Forty-seven mothers – most of whom were in residential substance abuse treatment with their children during the period of the study – were randomly assigned to parent training plus incentives (PTI) or parent training without incentives (PT). Participating children were 55% male, ages 2-7. The intervention employed a pre-existing training program proven to enhance parenting skills and reduce childhood conduct problems. The mothers were paid $25 for completing questionnaires before and after treatment. All families participated in a twelve-week 2hrs/week training session. However, the PTI group also received financial incentives based on treatment compliance that involved opportunities to draw for gift certificates ranging from $1 to $100.
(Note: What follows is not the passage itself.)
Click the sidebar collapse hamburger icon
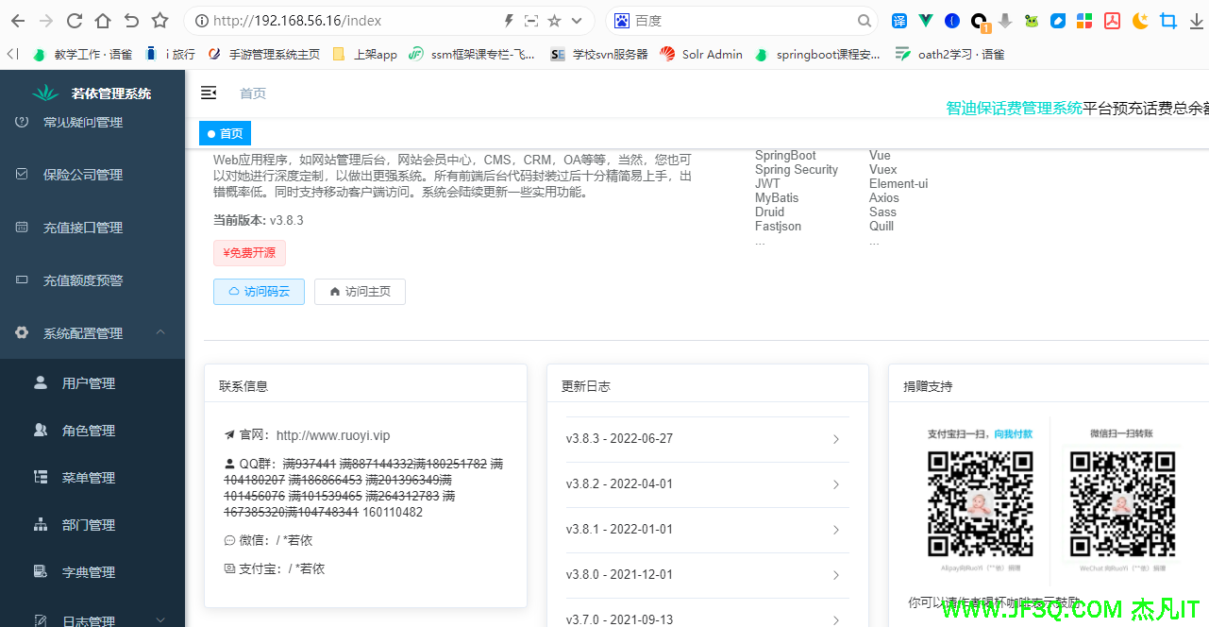The width and height of the screenshot is (1209, 627). click(209, 93)
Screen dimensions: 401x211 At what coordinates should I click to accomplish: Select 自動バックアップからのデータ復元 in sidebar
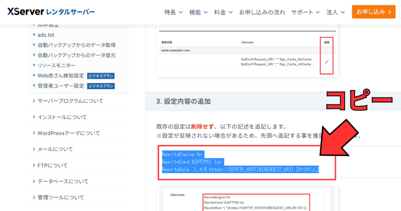coord(76,55)
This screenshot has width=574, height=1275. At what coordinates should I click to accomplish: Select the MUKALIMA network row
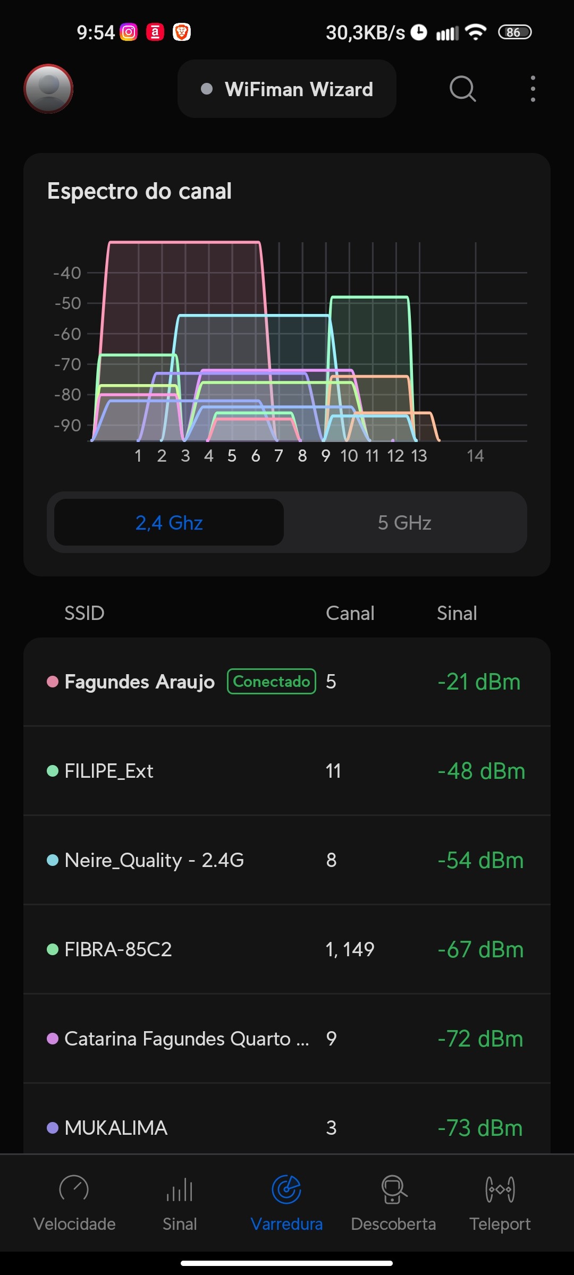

Data were analyzed using traditional intent-to-treat analysis, plus complier average causal effects (CACE) – a novel statistical technique that identifies predictors of compliance with treatment in a randomized trial. All mothers were asked to make daily calls to a voice response tracking system to rate their own parenting and their child’s conduct. Analysis showed that rates of attendance and homework completion did not differ significantly between the PTI and PT groups. However, PTI mothers made an average of 41% of possible calls versus 21% for PT mothers. Also, children of those mothers who received the added incentives showed a greater reduction in behavior problems. Overall, analysis showed significant positive effects on PTI parents’ abilities to parent, and their children’s behavior and emotional management skills.
The researchers suggest that this study provides support for the need to augment parent training with their novel incentive program to boost parenting outcomes among substance abusing parents and as a prevention strategy for children at risk from their parent’s substance abuse or dependence.
(Stanger C, Ryan SR, Fu H, Budney, AJ: Parent training plus contingency management for substance abusing families: a complier average causal effects (CACE) analysis. Drug and Alcohol Dependence. , doi:10.1016/j.drugalcdep.2011.03.007.)